@;
I wish you the best. I can't do what you do. IMO even risk defined trades only work in the long run if you gamble a small portion of your account at any given time, thereby handicapping your returns. Few people can maintain that kind of discipline over the years. Eventually the slog bores them and they overreach. Defined risk trades can wipe out an account in hours if you are overweight and THAT day comes when all equity markets gap hard and run away simultaneously. However, a good trend trader with a 24hr automated system could double his account that same day. Of course, there is a much steeper learning curve to coding your own trading system. It can take many months, even years before you might be ready to place your first reliable trade.
The whole point is that you are able to just use small portions of your account across a large number of positions if you want.
Even 'uncorrelated' markets can make large moves in the same direction simultaneously. Most traders are nowhere near as diversified as they think they are.
It's just evident by your analogy that your missing some of the puzzle pieces.
IMO even risk defined trades only work in the long run if you gamble a small portion of your account at any given time, thereby handicapping your returns
You have an 80% chance of making a little money and a 20% chance of destroying your trading account if you are caught overweight during a gappy runaway market.
A good trend trader's system can flip from buy to sell in the middle of the night and already be making a killing long before the options trader even begins his mad scramble to stem the bleeding.
I'm willing to admit that I may not completely appreciate the full potential of options trading techniques I have seen so far. However, it is true that most billionaire hedge fund managers spend relatively little time trading options and the majority of their time doing things like trend following and mean reversion. There are reasons why they do this. I don't claim to know all the reasons.
That's my point...how do you think they hedge themselves?
A good trend trader trading 24hr markets does not need to hedge his position with options. His system can flip from long to short in an instant, automatically, even while he is sleeping. Or, if he feels the need to hedge he can maintain both a long and short position in the same market simultaneously in different ratios.

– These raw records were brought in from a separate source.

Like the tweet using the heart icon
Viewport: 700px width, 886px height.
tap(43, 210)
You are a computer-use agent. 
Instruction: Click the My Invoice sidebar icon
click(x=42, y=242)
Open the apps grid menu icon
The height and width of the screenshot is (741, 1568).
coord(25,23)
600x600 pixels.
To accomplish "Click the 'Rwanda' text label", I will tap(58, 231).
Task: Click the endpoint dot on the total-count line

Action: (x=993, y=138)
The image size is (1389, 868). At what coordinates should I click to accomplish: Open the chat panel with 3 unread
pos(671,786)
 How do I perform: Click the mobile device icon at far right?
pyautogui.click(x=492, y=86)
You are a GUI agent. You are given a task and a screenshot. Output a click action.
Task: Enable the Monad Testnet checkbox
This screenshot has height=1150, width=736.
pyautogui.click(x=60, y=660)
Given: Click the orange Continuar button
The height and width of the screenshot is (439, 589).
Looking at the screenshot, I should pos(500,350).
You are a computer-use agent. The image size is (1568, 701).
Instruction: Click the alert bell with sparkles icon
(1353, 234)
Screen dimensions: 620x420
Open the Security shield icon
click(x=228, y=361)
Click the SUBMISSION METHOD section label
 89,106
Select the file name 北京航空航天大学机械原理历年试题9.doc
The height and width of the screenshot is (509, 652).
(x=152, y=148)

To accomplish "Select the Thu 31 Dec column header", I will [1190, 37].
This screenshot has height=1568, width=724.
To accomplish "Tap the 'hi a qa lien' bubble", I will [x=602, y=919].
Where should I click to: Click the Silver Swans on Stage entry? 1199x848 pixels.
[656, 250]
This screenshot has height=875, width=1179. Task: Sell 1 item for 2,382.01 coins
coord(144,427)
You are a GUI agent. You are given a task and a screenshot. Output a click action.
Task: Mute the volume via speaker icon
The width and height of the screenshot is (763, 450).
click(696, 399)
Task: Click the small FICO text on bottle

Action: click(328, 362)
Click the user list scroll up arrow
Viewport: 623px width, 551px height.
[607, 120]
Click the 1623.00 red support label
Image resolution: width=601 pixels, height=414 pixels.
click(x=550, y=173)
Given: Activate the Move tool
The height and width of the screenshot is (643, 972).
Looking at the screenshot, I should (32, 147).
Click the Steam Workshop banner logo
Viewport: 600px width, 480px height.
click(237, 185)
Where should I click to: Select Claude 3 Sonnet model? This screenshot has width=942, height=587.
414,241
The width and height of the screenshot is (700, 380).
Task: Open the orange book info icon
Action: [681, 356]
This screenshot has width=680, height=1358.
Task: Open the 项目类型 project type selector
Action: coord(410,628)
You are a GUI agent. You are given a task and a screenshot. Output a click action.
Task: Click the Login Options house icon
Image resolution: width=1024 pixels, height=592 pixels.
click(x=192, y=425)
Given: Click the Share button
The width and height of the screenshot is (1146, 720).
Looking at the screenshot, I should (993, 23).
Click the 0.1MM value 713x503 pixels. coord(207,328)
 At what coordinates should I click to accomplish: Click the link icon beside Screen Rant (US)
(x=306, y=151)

@lloyd man I can't make heads or tails of those pics. I get the P/L part but under "Net Shares" ...is that the notional equivalent for your option positions or?
If I had any shares in the trades it would list the amount purchased or sold there BUT I am 100% options and so it more relates to the Delta of the position.
The only reason I uploaded the images was for BurstDogs viewing after claiming I would destroy my account if things were to go wrong, so here is some trades showing them going wrong and the losses are minimal (P&L Open)
Lloyd
Gotcha...that's what I meant by notional equivalent. Like A 1$ wide credit spread if the short strike was -30 deltas might be the notional equivalent of being short 10 shares of stock if the long strike was +20 deltas. Makes sense now...thanks.
If it were me I would look at which one gave the best ROC (return on capital). And make sure about who has earnings etc. For me it's hard to find anything out at 2 SD that is worth doing but I trade pretty small. So I might look for trades closer to 1 SD or tighter where I might be risking 70 to make 30 or on a bigger scale 700 to make 300...because then I look to take them off at 30-50% max profit. If I was doing something to collect premium at 2 SD I would prob use that to cover something on the other side tighter in. The capital requirement won't change much but you will collect more premium. Then keep some cash ready to manage the deltas.Was there any particular literature, dvd, youtube, former job, or what source got you familiar with the way you probability trade? I watched all the TT videos on youtube, and I get the concepts. I still feel like I struggle to justify the spreads I end up picking over other spreads.
I'll calculate a 2SD move on $NFLX or $AMZN and see that - okay on a $NFLX 10 contract I am risking $2200 to make $300 then on $AMZN a 2SD move on 10 contracts will give me a $190 premium while risking $1100 max loss. I will pick the $NFLX spread because it aligns with my risk ratio and gives me more premium, but much outside of this I feel as though I am not doing enough to distinguish which spreads to get in.
If it were me I would look at which one gave the best ROC (return on capital). And make sure about who has earnings etc. For me it's hard to find anything out at 2 SD that is worth doing but I trade pretty small. So I might look for trades closer to 1 SD or tighter where I might be risking 70 to make 30 or on a bigger scale 700 to make 300...because then I look to take them off at 30-50% max profit. If I was doing something to collect premium at 2 SD I would prob use that to cover something on the other side tighter in. The capital requirement won't change much but you will collect more premium. Then keep some cash ready to manage the deltas.
I've covered a lot of ground but probability stuff is primarily Tastytrade.
Do you stay in the SPY IWM QQQ EEM - RUT and SPX world or do you use the premium bearing equities like NFLX GOOG AMZN AAPL TSLA PCLN FB?
I am looking at the Bull Put Spread Buy the AMZN Weekly (4 Days to exp) 277.5 Put Sell the 280 put. 50 contracts gets me 2500 premium risking 10,000. What do you think?
Oh ye the earnings....then maybe an iron condor at 1sd on the weekly or with a week to expiration. Or a butterfly...something that takes advantage of the contraction in volatility that will come in after earnings.